Legal scholars warn that the move by SCOTUS could lead to more uncertainty for the pharma industry, more challenges to FDA approval decisions, more guidance documents (rather than rulemakings), and likely more new legal disputes.

This week, House Republicans, led by Reps. James Comer (R-KY), chair of the House Oversight Committee, and Jason Smith (R-MO), chair of the Ways and Means Committee, sent a letter to HHS seeking lists of all rulemakings that might be impacted by the Supreme Court decision, known as Loper Bright Enterprises v. Raimondo. The letter seeks everything from guidance documents to enforcement actions brought by the department in court since January 20, 2021.

What might be affected? Experts pointed to the recent example of proposed FDA regulations for lab-developed tests. The agency’s latitude in interpreting the law has been challenged and may be further challenged. The House Appropriations Committee this week even went so far as to instruct the FDA to “suspend its efforts to implement the rule and continue working with Congress to modernize the regulatory approach for LDTs.”

Others have said the Chevron ruling could lead to more guidance from the FDA as the agency may now look to avoid rulemakings that might be challenged in court more easily.

“Relying more on guidances could be good for FDA in the sense that most of regulated industry will just follow guidances anyway,” Holly Fernandez Lynch, assistant professor of medical ethics at the University of Pennsylvania’s Perelman School of Medicine, told Endpoints News. “But it’s bad in the sense that the industry rogues will have more wiggle room and FDA won’t have much leg to stand on for enforcement in those cases.”

She’s also worried about the definition of a drug, which only refers to “disease” and not “condition.”

“Will litigants challenge that and say FDA can’t regulate drugs for normal pregnancy, i.e., medication abortion?

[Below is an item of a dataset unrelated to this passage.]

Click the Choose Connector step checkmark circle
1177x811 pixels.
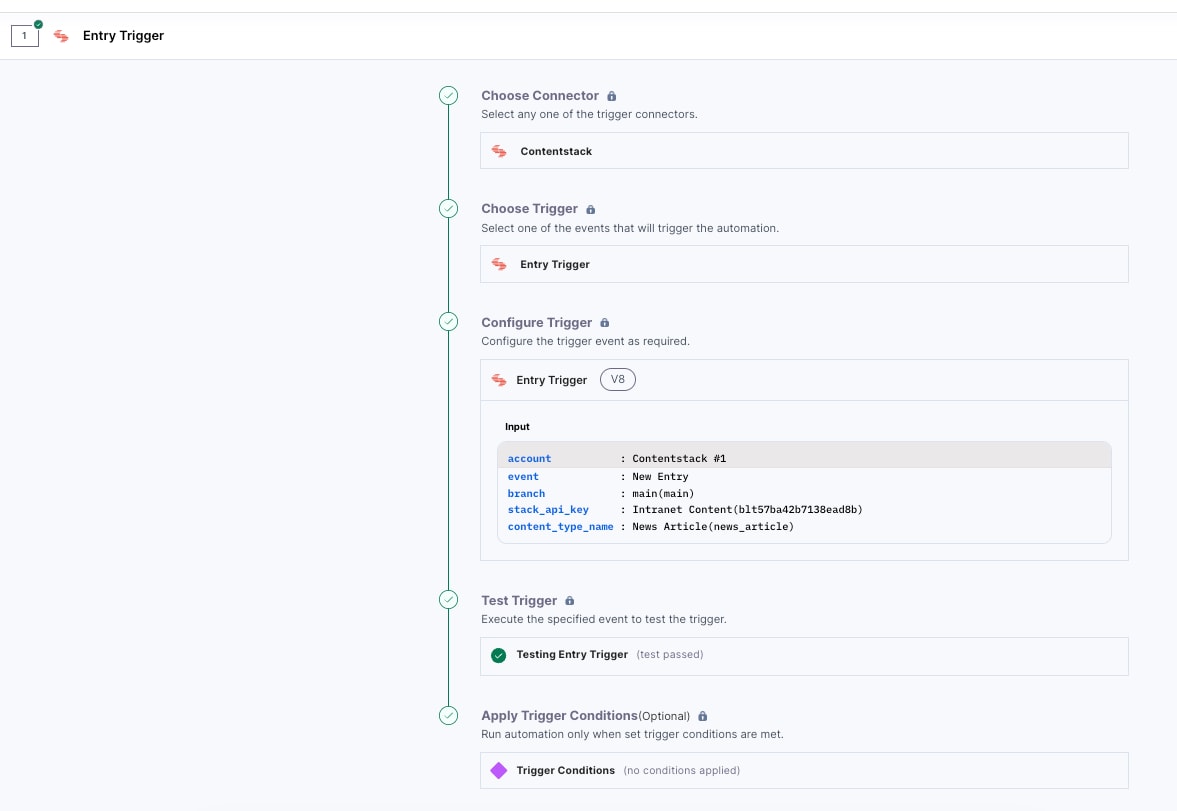coord(448,96)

I think the saving grace there might be that you’d still need standing to sue and we have seen that at least some courts are willing to push back there (although some aren’t),” Fernandez Lynch said via email.

Courts and companies also may see the SCOTUS change as an opportunity.

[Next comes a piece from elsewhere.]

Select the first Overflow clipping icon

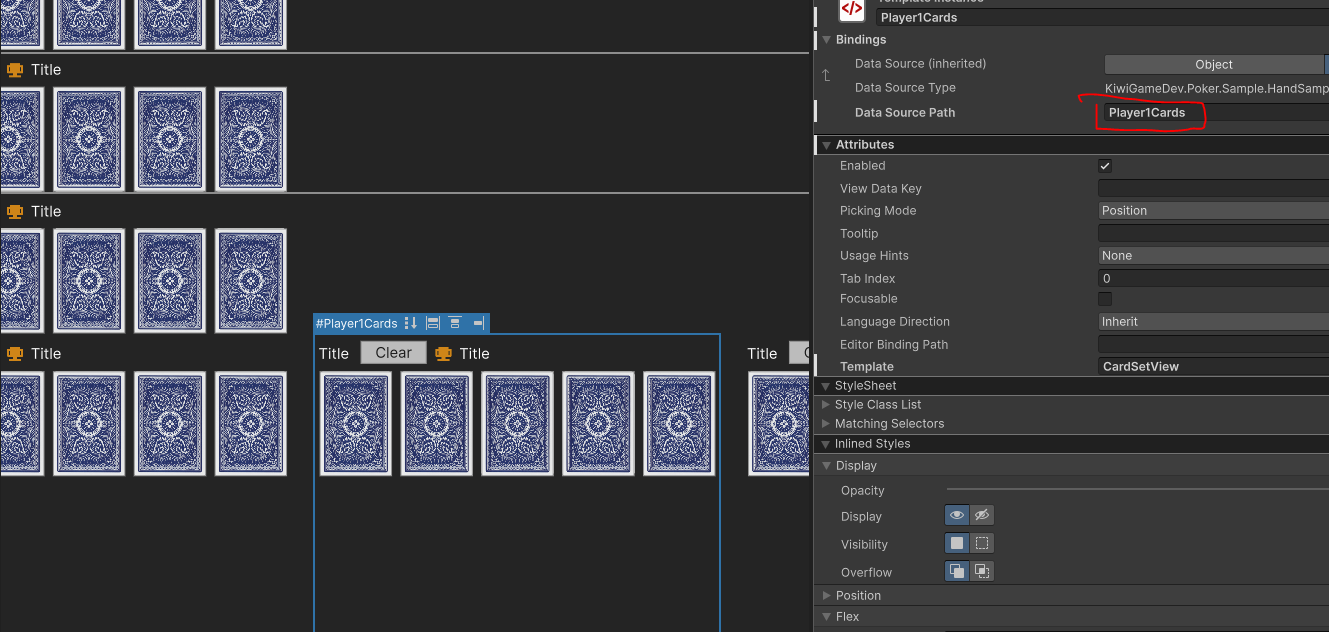coord(956,570)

Nathan Cortez, professor at Southern Methodist University’s Dedman School of Law, explained how “symbolically, rejecting a major canon like Chevron will clearly embolden not only litigants, but district and circuit court judges who are hostile to regulation.”

But he noted the Supreme Court’s “caution” in Loper Bright, saying the opinion “does not call into question previous rulings upholding agency decisions based on Chevron.”

Stephen Holland, senior counsel in Crowell & Moring’s government affairs group, added via email, “While FDA’s priorities in rulemaking and enforcement vary from administration to administration — and certainly the Biden Administration has taken actions a Republican Administration may not — regulatory processes at FDA tend to remain relatively stable across administrations, at least when compared with other agencies. This is owed in part to the career staff at FDA who focus on science and public health first, as well as sophisticated industry players used to working with the agency on a frequent basis.”

But he also noted that in recent years, judges have overturned FDA interpretations, such as in Genus v. FDA, or in the case of the abortion pill mifepristone, when the FDA’s regulations were effectively set back to 2016. Holland noted that “much of the industry takes the side of FDA. In many instances, the predictability and certainty is paramount for industry.”